Pazartesi, Ekim 11, 2004

İSTANBUL VE YAĞMUR


İstanbul’un üstünde sanki su dolu balonları sırasıyla patlatıp boşaltıyorlardı. Kısa zamanda her tarafı sular kaplamıştı. Suyun akıp gitmesini sağlayacak mazgallar her zamanki gibi tıkalı olduğu için suların kaybolması gereken yerler tam tersine neredeyse insan boyunda havuz fıskıyeleri haline dönüşmüştü.
Arabalardaki insanlar etraflarını hayretle seyrediyor, yolların nehre dönüşümünü izliyordu. Yüzlerinde şaşkınlık ve gülme birbirine karışmıştı.Çünkü çevrelerinde yüzlerce kara mizah örneği vardı..Otoyol sırtlarındaki patikalar şelaleye dönüşmüş, insanlara bir metropolün çevre yollarında değil de kuş uçmaz kervan geçmez kırlar arasındaki bir dağ yolunda aniden yağmura yakalanmış izlenimini veriyordu.

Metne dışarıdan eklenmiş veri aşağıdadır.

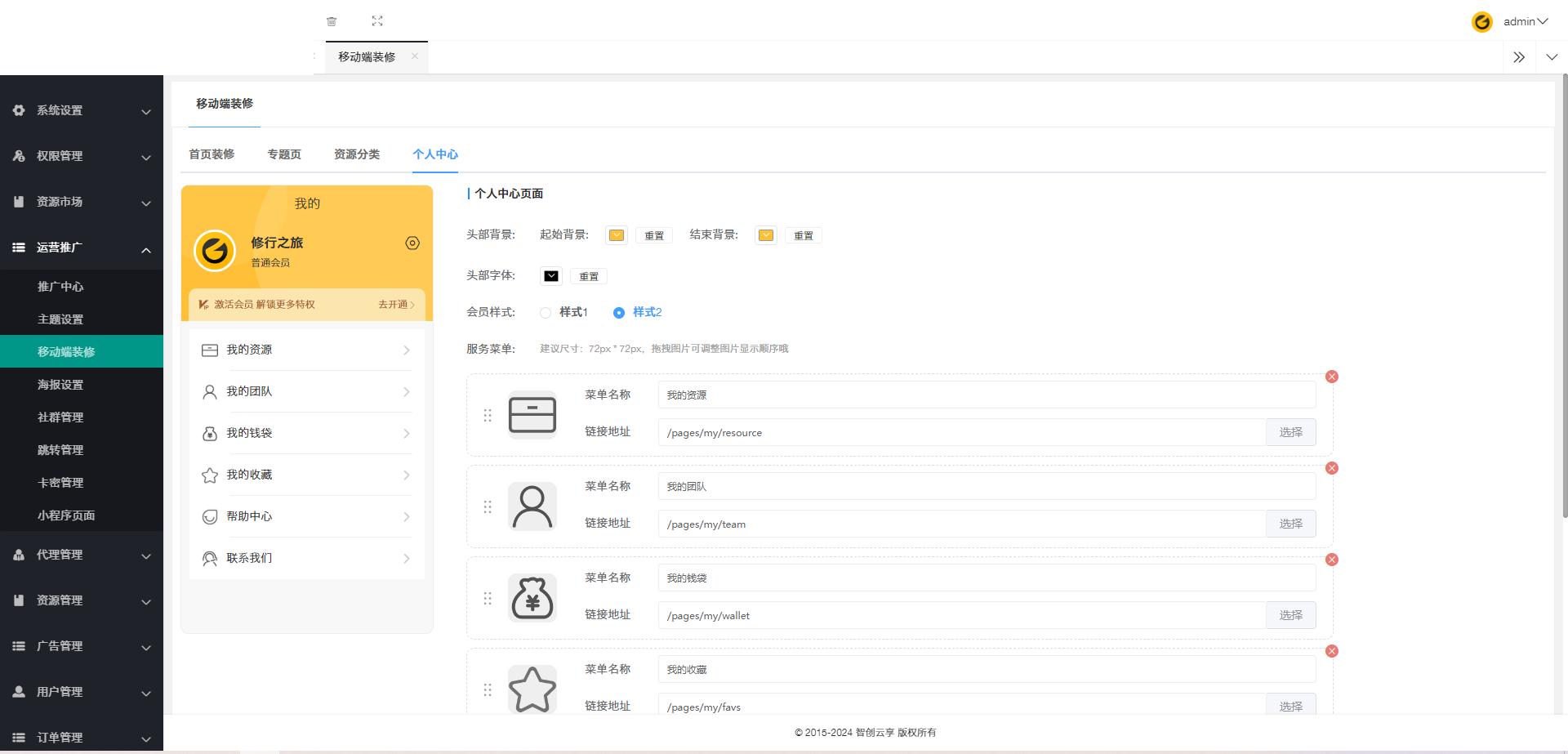Select 样式1 member style

[x=546, y=313]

Arabaların içinden etrafı merakla izleyenler daha sonra içlerinde bulundukları durumun riskini önlerindeki arabaların giderek suyun içine batmakta olduğunu fark edince algılamaya başlıyorlardı. Yollarda giderek yükselen su bir müddet sonra etraftan taşıdığı ilginç cisimlerle dikkat çekmeye başladı. Neler yoktu ki yüzen nesnelerin içinde. Kaldırım taşları, beton parçaları, çöp dolu naylonlar,zavallı kedi leşleri yanlarından akıp gidiyordu. Ama koskoca bir çöp konteynerini otoyolun ortasında sürüklendiğini görenler gözlerine inanamadı. Nereden gelmiş olabileceği hakkında fikir yürütmek bile zordu.
Görevlileri arayan gözler ,onları gördükleri zaman da içlerinde bir rahatlama hissi duymak yerine daha da dehşete düşüyorlardı. Çünkü görevliler ellerinde kazmalarla, yapılması üzerinden çok ta zaman geçmemiş olan yol kenarlarındaki kaldırımları veya yol ortasındaki yeşil alanları kazarak suyu boşaltmak için boşa çaba sarf ediyorlardı.

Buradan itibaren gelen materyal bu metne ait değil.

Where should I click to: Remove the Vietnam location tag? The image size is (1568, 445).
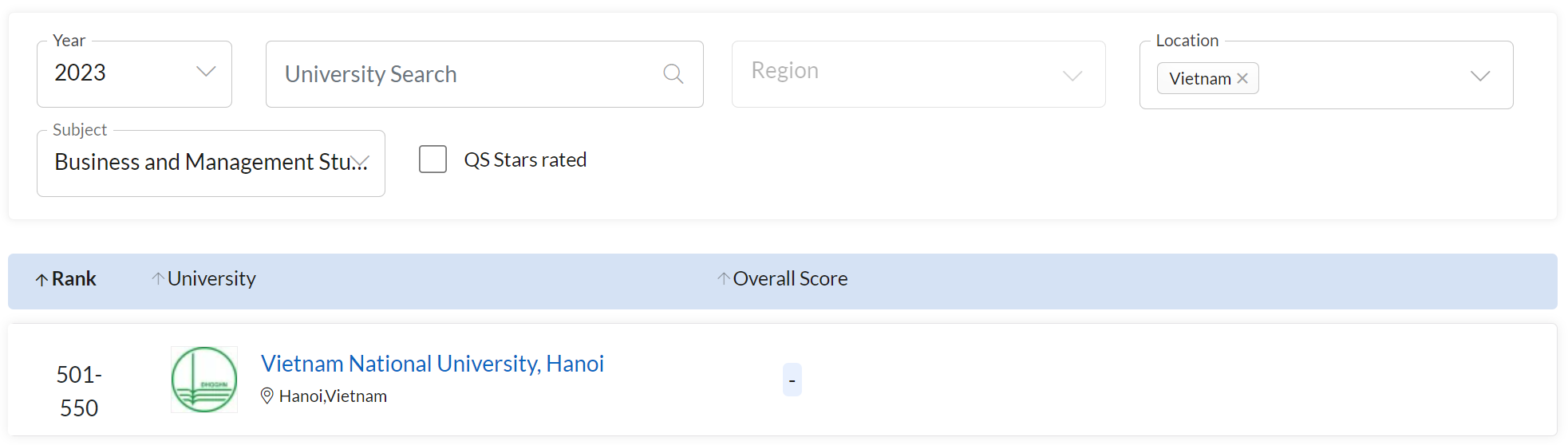pos(1242,78)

Yol kenarında vasıta bekleyenlerin hali ise insanın içine dokunuyordu. Çaresizlik tam anlamıyla o insanların yüzlerindeydi. Çoğu çevre yollarının yapılmasıyla birlikte sanki topraktan aniden yeşeren otlar gibi etrafı saran varoşlardan geliyorlardı. Binbir zorluklarla buldukları işlerine gitmek için her gün kimbilir kaç saatlerini yollarda geçiriyorlardı. Durağa ulaşmak , otobüse binebilmek, otobüste ayakta durabilecek yer bulabilmek her gün aşılması gereken engellerdi zaten. Ama o gün bambaşkaydı.
İşte önce araba bekleyen böyle bir gurubun içindeydi kadın. Sular altında şemsiyesiz ,ıslanmadık hiçbir yeri kalmamış bekliyordu. Üstündeki herhangi bir semt pazarından alındığı belli olan etek ve bluz vücuduna tamamen yapışmış durumda, ayakkabıların içinden sular akıyor, başörtüsü yana kaykılmış sanki saatlerdir yağmur altındaki bir heykel. Kısa bir süre sonra hareketlendi ve yolun kenarında yürümeye başladı. Amaçsız bir yürüyüş. Sanki etrafta olup biteni görmeden hayatına, çaresizliğine ağıt yakarak. Gözyaşları ,tüm şiddeti ile yağıp onu sular içinde bırakan yağmurla yarışıyordu.Bir müddet sonra yakarışları sesli hale de dönüştü. Sanki yıllardır içinde biriken isyanı yağmurla birlikte ortaya çıkmiştı. Belki de küçükken ona hiçbir hayat hakkı tanımayan babasına, yıllardır sarhoş olup onu döven, herşeye rağmen çalışıp para getirmek zorunda olduğu kocasına karşı haykırıyordu. Hissedilen bunca yıldır kaderim diye katlandığı bu hayatın bir anda dayanılmaz olmasıydı. Sanki şu çılgınca akıp giden suya karışsa ve yok olsa yıllardır çektiği acılar bitecek ve huzura kavuşacaktı.